Dtsch Med Wochenschr. 2001 Mar 30;126(13):353-9. doi: 10.1055/s-2001-12393.
Prospectively determined data on costs of chronic bronchitis were not yet available for the Federal Republic of Germany. The purpose of the burden-of-illness-study conducted in the Federal Republic of Germany from October 1996 to March 1998 was to calculate direct and indirect costs of chronic bronchitis as well as its acute exacerbations per patient and year. Furthermore, the health-related quality of life of the patients was determined.
The burden-of-illness-study was conducted as an open, not randomised surveillance study. The evaluation based on 785 patients (55.4% male, 44.2% female, 0.4% unknown; mean age 60 years) who were treated by 147 general practitioners. 755 patients could be included into the cost analysis.
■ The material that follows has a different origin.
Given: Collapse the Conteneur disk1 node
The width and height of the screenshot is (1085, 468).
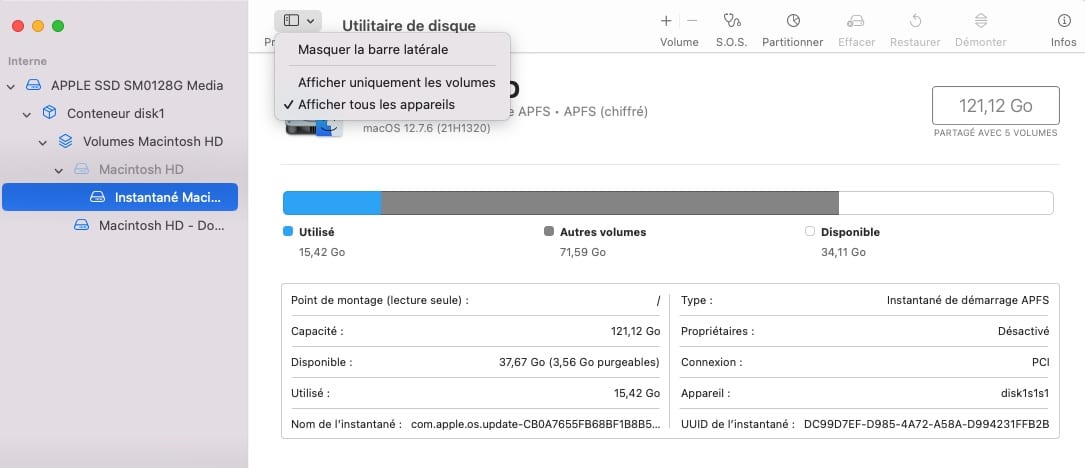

Per patient and year direct costs of chronic bronchitis amounted to DM 1112.27, the calculation of indirect costs resulted in DM 959.09. 41.4% of direct costs were due to drug acquisition, hospitalisation costs shared 31.6% and costs for physicians' fee amounted to 20.6%. The severity of chronic bronchitis revealed significantly different results in cost analysis: per patient, mild disease lead to direct costs of DM 387.86, moderate disease to DM 802.62 and severe disease to DM 2224.40. This result was caused by higher costs for drug acquisition and hospitalisation costs due to chronic bronchitis in higher stages of severity. Indirect costs were calculated by applying the human-capital-approach: 45.8% of indirect costs were due to time-off-work, nursing costs amounted to 23.7%.
The costs of chronic bronchitis have a considerable impact on the total costs of the health care system of Germany.